Immunohistochemistry

In addition to formalin-fixed, paraffin-embedded 4-μm-thick sections, we used 8-μm-thick frozen tissue sections post-fixed 10 min in 4.5 % formalin. This post-fixation was chosen after a pilot-fashion testing of various methods, including no fixation, 10 min in 4 % PFA, 10 min in 4.5 % formalin, and 10 min in acetone. Sections were stained with the following polyclonal antibodies: anti-SIRT1 (1:500, EMD Millipore Corporation, Billerica, MA, USA), anti-SIRT3 (clone C73E3, 2627, 1:100, Cell Signaling Technology, Inc.
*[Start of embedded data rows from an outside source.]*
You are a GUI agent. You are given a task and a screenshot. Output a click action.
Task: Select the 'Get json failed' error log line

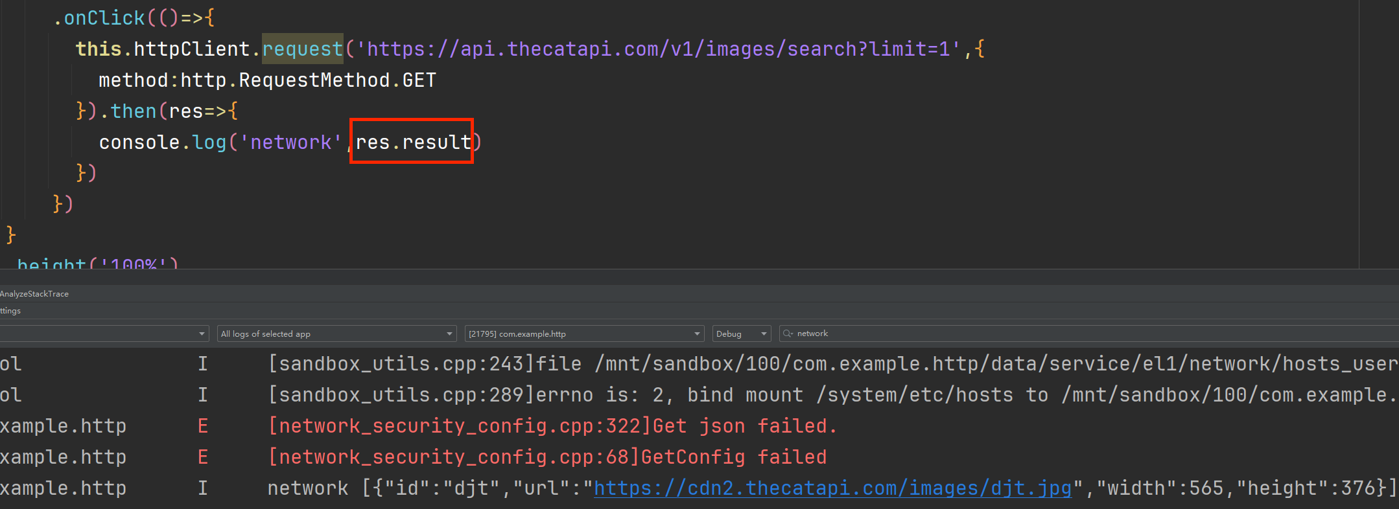click(552, 425)
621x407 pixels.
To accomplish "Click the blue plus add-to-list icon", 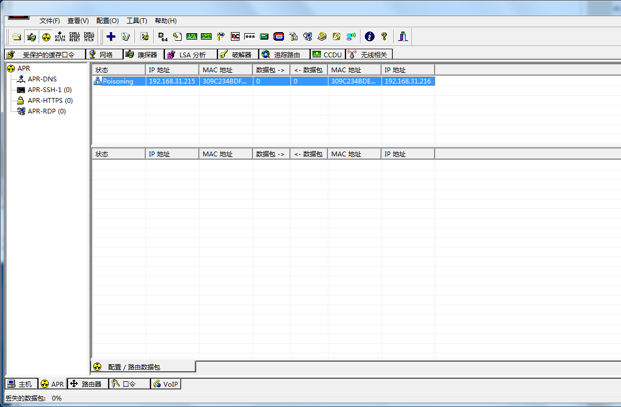I will click(111, 36).
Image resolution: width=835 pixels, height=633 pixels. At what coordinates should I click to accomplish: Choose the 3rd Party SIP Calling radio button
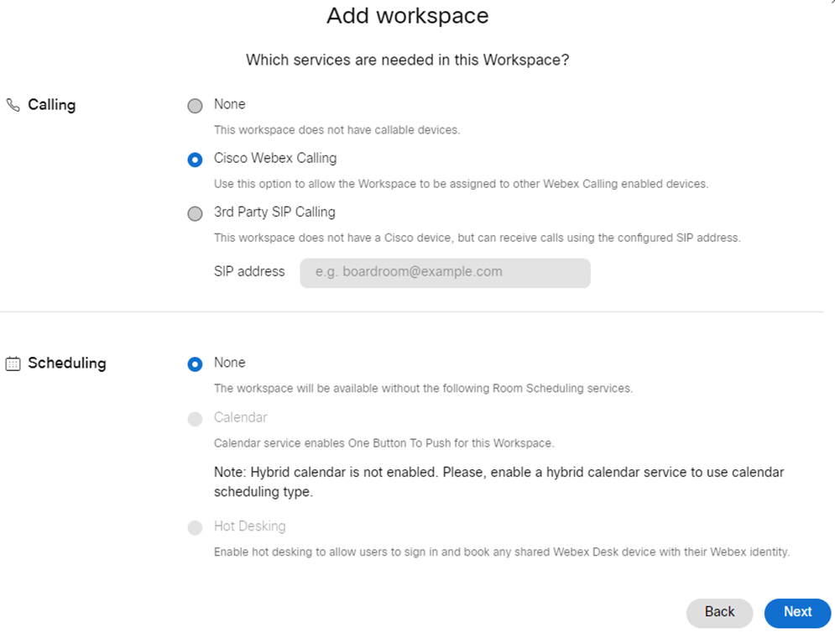coord(195,213)
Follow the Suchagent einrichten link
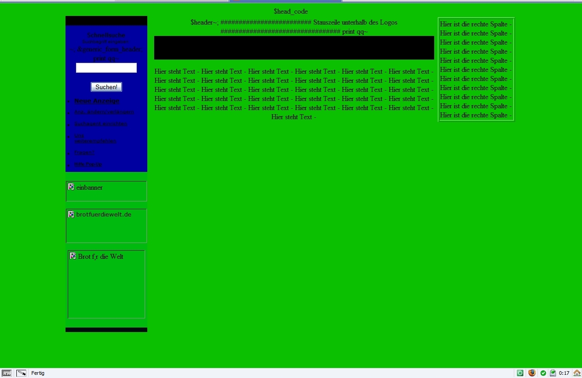Image resolution: width=582 pixels, height=378 pixels. click(x=100, y=124)
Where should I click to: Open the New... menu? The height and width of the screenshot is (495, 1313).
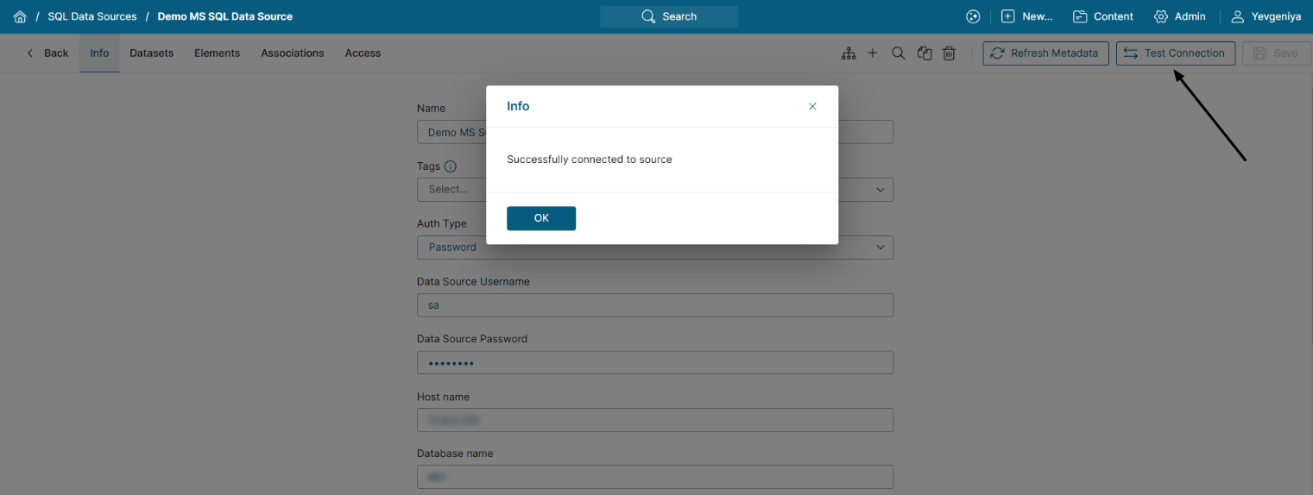pos(1026,16)
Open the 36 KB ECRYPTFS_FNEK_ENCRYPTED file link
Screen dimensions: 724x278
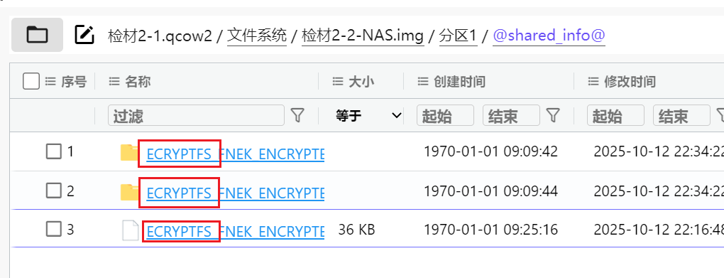tap(236, 230)
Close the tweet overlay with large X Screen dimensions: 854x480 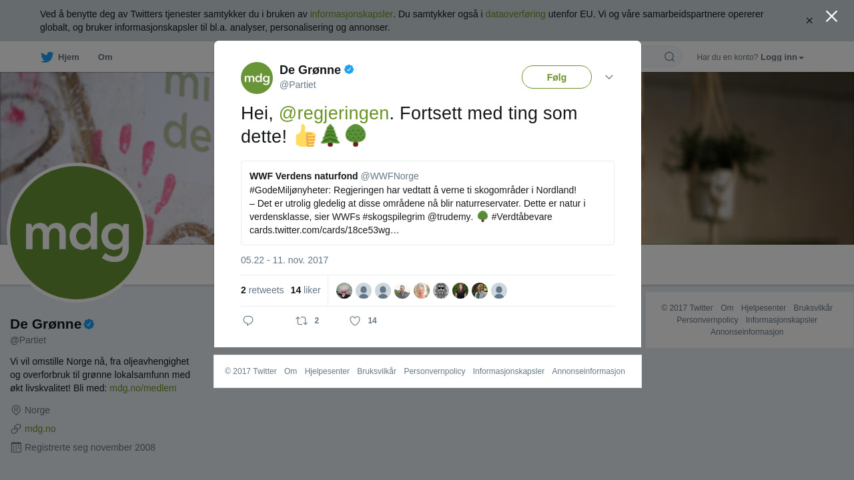pyautogui.click(x=831, y=16)
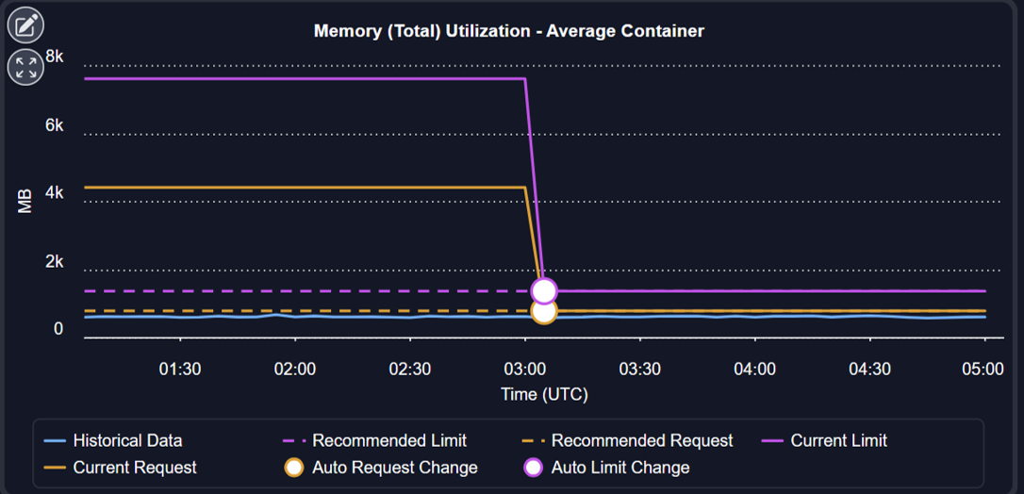Viewport: 1024px width, 494px height.
Task: Click the edit pencil icon
Action: coord(25,25)
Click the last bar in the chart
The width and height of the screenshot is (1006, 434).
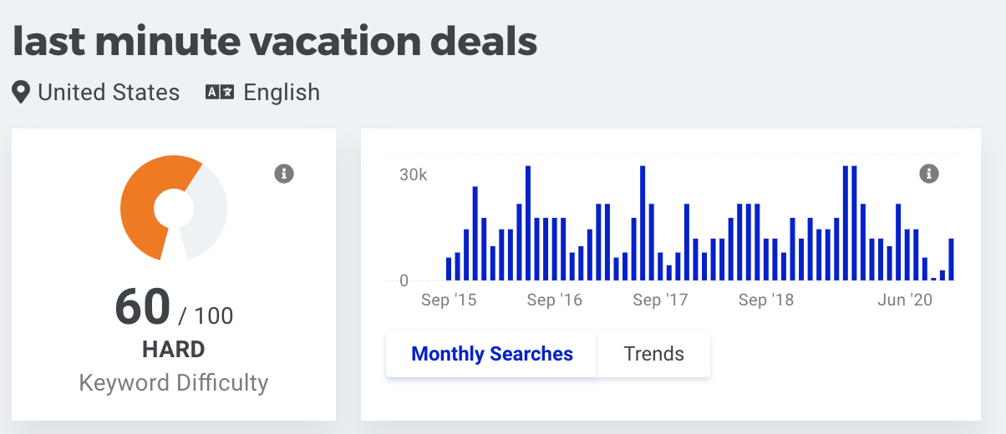pos(952,260)
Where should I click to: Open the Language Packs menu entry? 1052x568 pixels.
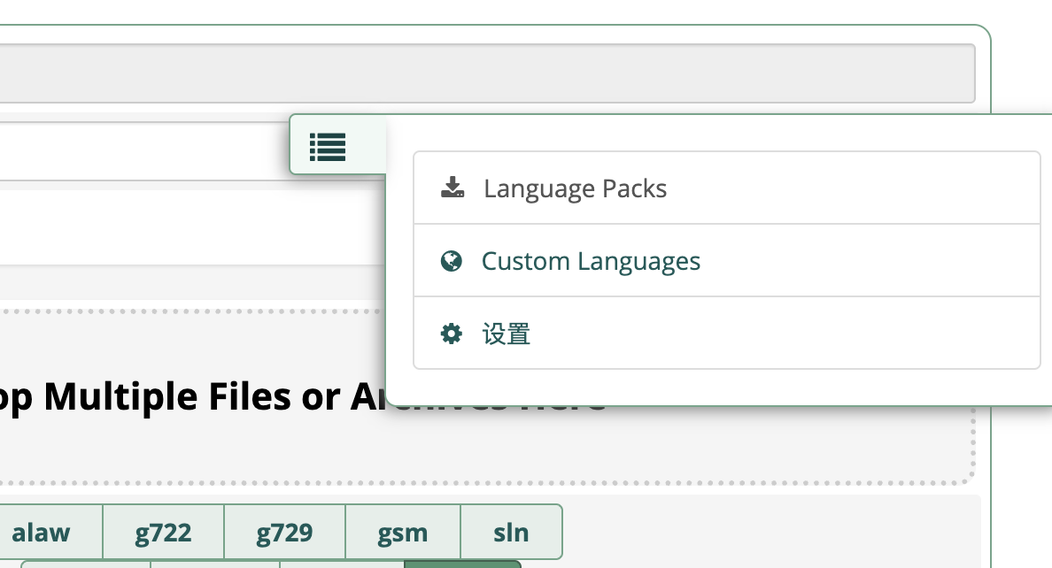(727, 188)
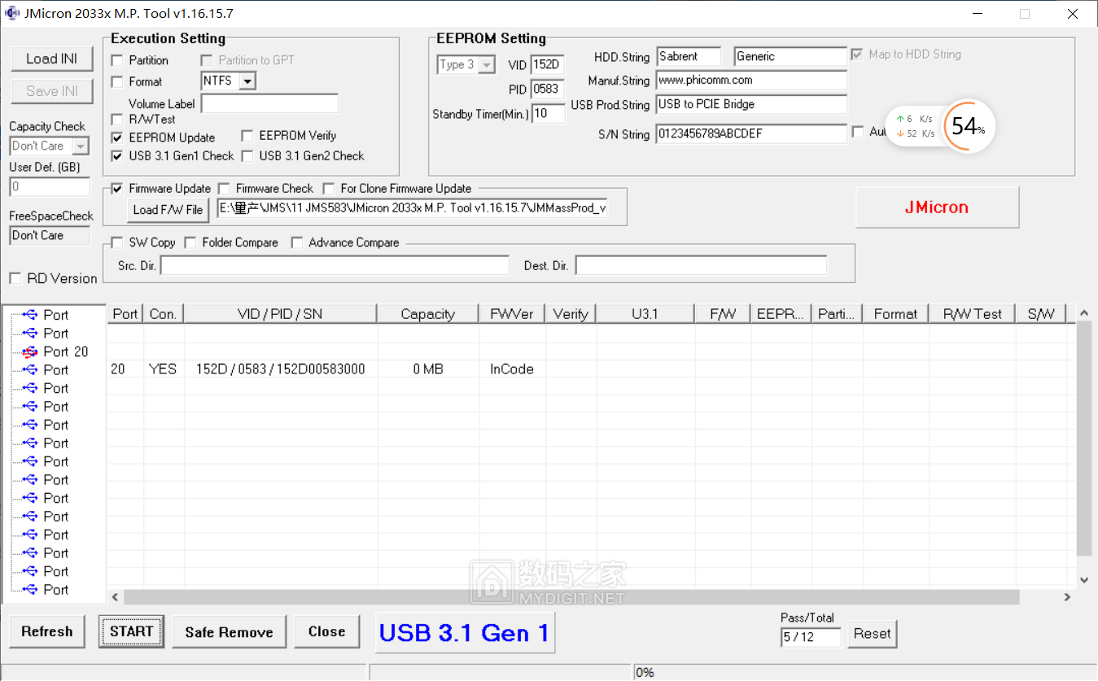The width and height of the screenshot is (1098, 681).
Task: Enable USB 3.1 Gen2 Check option
Action: [x=247, y=156]
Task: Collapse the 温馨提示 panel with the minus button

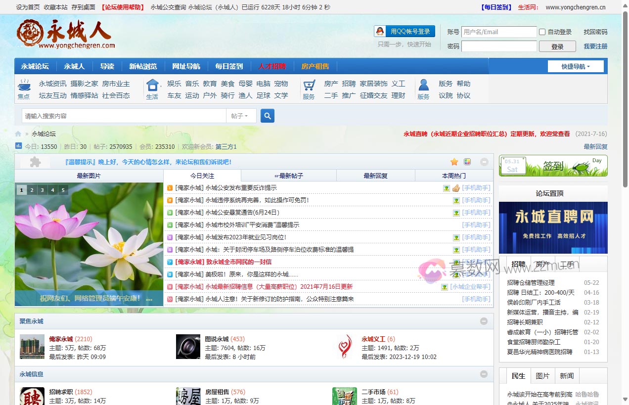Action: (484, 162)
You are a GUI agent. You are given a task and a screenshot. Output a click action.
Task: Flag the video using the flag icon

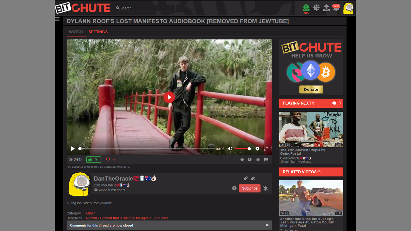pos(266,159)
Danvers, MA, USA), anti-SIRT5 (1:2,000, EMD Millipore Corporation, Billerica, MA, USA), and the following monoclonal antibodies: anti-tau (clone AT8, pS202, 1:200, Pierce Biotechnology, Rockford, IL, USA) and anti-amyloid-β (clone 6F/3D, M0872, 1:50, Dako, Glostrup, DK). After a pilot-fashion testing of antigen retrieval methods for paraffin sections, including 10-min citrate buffer (pH 6), 10-min Tris/EDTA buffer (pH 9), proteinase K, and citrate buffer (pH 6) followed by 1 min 80 % formic acid, we used the 10-min citrate buffer (pH 6) pretreatment for SIRT1, SIRT3, and SIRT5; 1 h 80 % formic acid for Aβ while no pretreatment was applied for antibody AT8. For frozen section, we did not use any antigen retrieval. For nuclear staining, we used Mayer’s hemalum solution (Merck KGaA, Darmstadt, Germany).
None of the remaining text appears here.